TASK TO COMPLETE
Pictures stay out of the copy. Retype exactly the lines below from the one with "You are a GUI" through the one with "The height and".

Dataset entries:
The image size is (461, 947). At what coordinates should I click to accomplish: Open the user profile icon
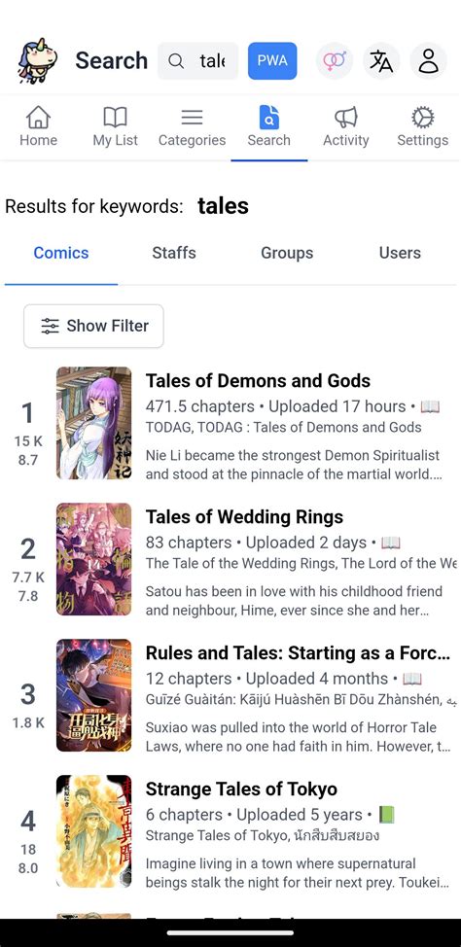[x=428, y=61]
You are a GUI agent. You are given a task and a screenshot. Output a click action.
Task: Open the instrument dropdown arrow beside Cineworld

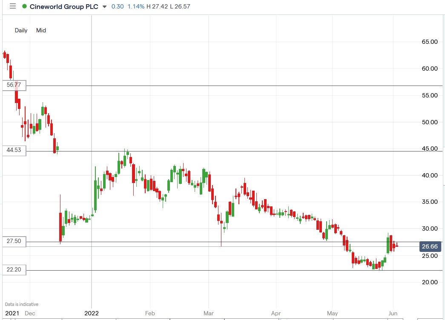pyautogui.click(x=103, y=7)
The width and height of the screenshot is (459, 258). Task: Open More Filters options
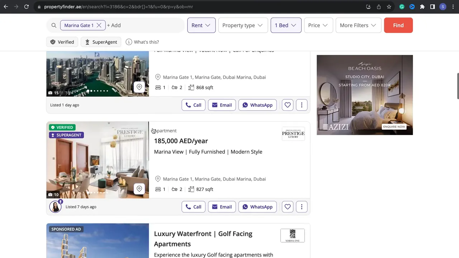pyautogui.click(x=358, y=25)
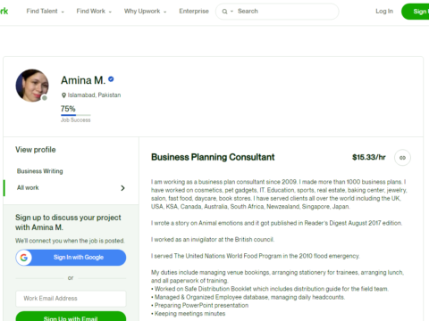Click the search magnifier icon
429x321 pixels.
[224, 12]
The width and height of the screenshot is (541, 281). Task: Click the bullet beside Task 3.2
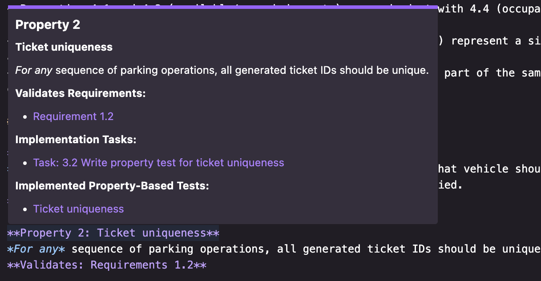[x=24, y=162]
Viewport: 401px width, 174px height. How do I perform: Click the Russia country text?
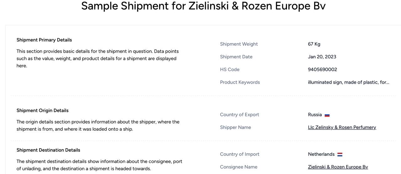[x=315, y=114]
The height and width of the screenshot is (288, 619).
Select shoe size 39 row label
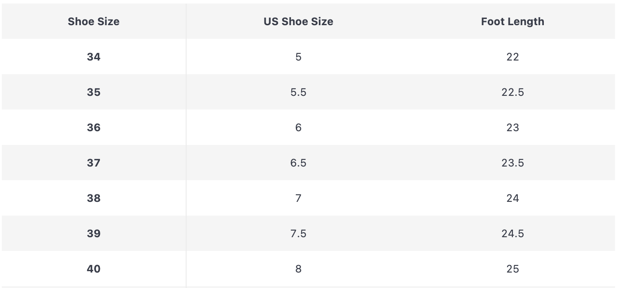click(x=94, y=233)
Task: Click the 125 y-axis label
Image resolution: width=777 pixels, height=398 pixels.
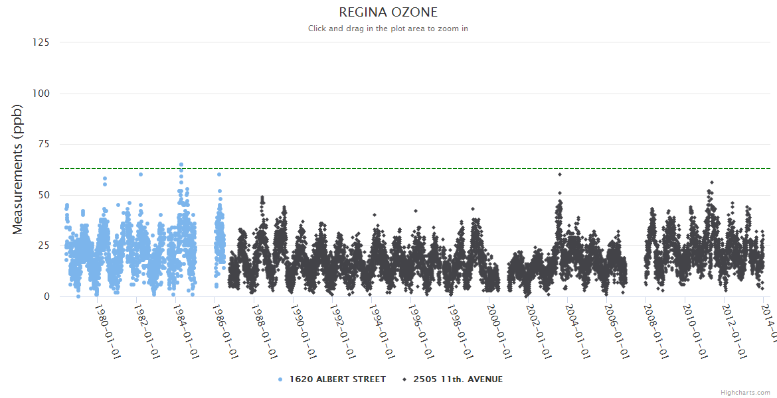Action: (x=41, y=42)
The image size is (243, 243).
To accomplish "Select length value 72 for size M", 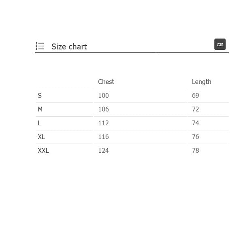I will pyautogui.click(x=196, y=109).
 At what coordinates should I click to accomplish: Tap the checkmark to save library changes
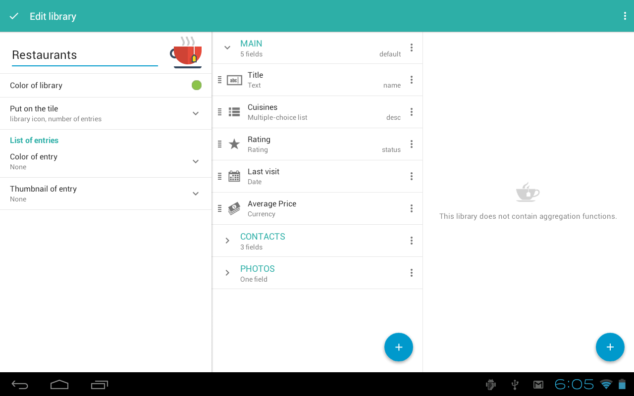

ANSWER FOR THIS EXERCISE
You are a GUI agent. You are given a task and a screenshot. Output a click action.
Task: Open the instrument dropdown arrow beside Cineworld

pyautogui.click(x=103, y=7)
The width and height of the screenshot is (459, 258). Task: Open More Filters options
pyautogui.click(x=358, y=25)
Click the search magnifier icon
429x321 pixels.
[224, 12]
The width and height of the screenshot is (541, 281). Task: Click the bullet beside Task 3.2
[x=24, y=162]
Viewport: 401px width, 174px height. How do I perform: Click the Russia country text?
[x=315, y=114]
The height and width of the screenshot is (288, 619).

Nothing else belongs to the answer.